- **Exercise prompt**:
Please return every line from the entries that has the string "label" in it.

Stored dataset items

····················

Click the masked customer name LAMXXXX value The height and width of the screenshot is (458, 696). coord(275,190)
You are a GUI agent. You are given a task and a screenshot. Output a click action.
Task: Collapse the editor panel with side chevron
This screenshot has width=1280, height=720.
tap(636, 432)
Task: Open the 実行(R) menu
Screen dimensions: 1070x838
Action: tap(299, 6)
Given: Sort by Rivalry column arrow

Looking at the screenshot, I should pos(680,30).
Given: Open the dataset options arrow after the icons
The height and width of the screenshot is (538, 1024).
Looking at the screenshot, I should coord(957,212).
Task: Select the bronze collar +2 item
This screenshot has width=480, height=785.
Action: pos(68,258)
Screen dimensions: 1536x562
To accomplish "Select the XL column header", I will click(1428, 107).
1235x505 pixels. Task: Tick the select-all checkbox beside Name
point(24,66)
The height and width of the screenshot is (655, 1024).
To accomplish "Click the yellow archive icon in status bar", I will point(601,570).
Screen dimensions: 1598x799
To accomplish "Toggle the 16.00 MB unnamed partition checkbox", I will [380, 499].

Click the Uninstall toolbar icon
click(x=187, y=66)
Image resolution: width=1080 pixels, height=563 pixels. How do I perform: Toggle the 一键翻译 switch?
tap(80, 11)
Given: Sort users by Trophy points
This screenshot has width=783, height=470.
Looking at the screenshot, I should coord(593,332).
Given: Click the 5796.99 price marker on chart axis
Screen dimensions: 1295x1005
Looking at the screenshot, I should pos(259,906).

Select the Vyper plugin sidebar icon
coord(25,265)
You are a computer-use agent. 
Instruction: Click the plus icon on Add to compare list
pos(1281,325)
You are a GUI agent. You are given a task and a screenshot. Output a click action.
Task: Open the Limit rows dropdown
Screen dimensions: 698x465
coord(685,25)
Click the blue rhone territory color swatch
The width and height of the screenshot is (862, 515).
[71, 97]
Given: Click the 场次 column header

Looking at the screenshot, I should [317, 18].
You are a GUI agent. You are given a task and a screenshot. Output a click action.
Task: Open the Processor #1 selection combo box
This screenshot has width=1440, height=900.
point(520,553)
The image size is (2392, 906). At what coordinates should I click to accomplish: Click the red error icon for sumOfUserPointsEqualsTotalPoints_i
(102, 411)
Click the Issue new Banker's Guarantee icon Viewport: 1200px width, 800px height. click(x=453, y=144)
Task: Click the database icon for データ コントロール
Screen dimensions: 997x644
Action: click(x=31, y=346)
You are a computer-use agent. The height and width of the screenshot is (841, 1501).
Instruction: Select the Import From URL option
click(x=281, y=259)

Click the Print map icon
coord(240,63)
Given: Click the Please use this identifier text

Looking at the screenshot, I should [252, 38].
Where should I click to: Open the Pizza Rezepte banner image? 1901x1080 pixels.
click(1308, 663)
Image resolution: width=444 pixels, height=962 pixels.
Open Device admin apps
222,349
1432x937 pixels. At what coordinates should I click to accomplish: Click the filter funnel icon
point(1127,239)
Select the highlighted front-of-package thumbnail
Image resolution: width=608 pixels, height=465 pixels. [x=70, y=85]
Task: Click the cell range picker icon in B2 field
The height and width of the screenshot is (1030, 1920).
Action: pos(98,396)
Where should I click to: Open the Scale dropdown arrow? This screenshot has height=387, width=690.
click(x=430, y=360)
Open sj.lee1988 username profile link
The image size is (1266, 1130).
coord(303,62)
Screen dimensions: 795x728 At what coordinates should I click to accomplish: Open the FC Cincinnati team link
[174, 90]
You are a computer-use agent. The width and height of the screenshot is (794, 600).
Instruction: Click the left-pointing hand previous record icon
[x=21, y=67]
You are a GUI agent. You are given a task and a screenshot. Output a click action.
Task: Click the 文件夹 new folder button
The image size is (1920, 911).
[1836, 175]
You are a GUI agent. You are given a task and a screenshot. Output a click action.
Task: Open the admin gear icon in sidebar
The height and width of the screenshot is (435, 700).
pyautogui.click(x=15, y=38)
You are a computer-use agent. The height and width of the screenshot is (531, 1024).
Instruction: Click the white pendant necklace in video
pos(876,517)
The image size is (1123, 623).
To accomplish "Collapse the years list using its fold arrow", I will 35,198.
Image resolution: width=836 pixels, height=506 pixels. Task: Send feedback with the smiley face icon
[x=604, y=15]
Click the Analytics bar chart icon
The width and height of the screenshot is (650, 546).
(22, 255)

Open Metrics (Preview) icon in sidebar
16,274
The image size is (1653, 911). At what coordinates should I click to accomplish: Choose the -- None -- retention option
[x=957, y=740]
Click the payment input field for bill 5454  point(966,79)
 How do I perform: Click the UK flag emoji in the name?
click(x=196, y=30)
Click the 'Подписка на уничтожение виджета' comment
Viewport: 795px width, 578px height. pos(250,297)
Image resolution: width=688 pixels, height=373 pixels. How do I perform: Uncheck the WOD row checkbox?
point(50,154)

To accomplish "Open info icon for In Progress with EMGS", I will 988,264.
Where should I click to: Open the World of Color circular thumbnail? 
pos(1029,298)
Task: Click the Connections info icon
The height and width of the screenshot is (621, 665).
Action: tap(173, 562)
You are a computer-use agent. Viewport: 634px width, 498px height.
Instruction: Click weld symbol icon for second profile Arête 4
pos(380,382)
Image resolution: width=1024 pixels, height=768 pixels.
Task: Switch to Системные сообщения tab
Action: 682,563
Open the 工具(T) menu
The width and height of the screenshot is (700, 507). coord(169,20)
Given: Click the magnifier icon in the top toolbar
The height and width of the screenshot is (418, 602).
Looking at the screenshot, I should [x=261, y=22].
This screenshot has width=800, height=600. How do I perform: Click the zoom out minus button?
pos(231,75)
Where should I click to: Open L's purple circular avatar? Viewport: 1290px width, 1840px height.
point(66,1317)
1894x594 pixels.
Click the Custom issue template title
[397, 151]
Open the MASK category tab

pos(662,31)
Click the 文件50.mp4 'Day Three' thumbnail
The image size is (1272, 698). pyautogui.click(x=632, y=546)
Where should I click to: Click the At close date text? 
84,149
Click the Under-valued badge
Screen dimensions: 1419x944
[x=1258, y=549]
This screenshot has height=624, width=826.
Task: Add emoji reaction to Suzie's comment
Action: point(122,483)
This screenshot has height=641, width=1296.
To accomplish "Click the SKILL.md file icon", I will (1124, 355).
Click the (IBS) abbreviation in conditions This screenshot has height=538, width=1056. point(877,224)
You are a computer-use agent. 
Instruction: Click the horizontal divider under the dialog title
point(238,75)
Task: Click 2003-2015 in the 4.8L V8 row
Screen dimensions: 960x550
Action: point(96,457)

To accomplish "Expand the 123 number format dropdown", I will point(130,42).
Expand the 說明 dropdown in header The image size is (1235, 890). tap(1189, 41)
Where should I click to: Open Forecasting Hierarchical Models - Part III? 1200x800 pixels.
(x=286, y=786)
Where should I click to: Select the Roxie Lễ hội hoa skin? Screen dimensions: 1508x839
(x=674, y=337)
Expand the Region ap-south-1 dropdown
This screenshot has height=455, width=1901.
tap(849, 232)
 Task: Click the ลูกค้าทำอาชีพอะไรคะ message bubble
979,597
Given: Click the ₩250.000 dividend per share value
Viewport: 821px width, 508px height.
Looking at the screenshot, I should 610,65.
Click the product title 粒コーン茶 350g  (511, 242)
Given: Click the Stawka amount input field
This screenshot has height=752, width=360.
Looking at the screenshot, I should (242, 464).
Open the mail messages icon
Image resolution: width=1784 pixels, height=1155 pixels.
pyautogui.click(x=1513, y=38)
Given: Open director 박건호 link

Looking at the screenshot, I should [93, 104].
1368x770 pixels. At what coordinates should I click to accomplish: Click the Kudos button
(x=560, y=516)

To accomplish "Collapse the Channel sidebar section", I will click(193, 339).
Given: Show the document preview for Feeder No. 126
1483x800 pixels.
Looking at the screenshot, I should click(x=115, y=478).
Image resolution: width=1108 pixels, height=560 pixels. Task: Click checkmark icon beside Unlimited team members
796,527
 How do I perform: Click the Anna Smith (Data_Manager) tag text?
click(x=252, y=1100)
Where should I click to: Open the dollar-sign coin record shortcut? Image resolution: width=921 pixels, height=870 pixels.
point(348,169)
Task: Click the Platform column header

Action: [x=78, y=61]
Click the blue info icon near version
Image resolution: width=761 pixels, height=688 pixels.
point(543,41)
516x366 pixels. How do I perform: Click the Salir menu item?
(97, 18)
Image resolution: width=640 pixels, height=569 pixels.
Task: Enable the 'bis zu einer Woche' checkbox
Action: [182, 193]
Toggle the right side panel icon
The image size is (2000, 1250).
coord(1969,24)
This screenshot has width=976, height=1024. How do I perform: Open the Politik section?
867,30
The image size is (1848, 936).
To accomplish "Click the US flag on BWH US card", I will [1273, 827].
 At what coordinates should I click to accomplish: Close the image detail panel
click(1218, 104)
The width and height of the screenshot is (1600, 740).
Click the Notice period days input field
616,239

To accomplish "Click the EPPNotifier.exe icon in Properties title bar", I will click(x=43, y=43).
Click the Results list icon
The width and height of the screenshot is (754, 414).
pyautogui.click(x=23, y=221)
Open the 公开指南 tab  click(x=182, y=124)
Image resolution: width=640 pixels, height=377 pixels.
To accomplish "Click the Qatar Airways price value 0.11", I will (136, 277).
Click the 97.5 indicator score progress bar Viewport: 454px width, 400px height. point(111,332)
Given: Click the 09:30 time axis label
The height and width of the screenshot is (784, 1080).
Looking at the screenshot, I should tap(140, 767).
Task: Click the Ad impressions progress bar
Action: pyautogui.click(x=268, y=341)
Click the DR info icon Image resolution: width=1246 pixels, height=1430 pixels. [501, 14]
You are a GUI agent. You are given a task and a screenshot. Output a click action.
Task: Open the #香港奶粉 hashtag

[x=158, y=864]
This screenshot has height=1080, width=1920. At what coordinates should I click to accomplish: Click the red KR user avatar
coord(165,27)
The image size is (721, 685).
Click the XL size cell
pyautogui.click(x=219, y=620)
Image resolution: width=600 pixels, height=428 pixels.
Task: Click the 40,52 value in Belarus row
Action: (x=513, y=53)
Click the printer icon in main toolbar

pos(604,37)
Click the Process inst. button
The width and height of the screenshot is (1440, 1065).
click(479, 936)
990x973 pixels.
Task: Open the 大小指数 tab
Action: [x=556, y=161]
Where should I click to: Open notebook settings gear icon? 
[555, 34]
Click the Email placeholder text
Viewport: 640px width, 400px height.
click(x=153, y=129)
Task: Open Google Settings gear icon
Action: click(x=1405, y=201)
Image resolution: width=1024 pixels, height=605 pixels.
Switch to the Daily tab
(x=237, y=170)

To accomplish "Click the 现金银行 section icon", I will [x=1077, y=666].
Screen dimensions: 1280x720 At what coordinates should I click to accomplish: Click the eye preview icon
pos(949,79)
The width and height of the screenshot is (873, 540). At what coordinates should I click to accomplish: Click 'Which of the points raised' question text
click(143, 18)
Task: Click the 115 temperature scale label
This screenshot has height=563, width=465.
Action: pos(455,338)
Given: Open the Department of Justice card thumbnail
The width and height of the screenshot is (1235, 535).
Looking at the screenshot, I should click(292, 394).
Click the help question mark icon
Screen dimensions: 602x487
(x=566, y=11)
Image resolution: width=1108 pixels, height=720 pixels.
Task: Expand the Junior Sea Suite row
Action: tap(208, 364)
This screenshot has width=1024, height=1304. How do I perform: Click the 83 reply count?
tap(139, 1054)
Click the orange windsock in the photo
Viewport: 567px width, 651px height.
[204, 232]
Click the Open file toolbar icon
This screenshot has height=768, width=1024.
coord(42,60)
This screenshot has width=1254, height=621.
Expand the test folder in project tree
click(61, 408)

····················

- **Response area**:
Given: Click the 09:30 time axis label
Task: Click the 115 temperature scale label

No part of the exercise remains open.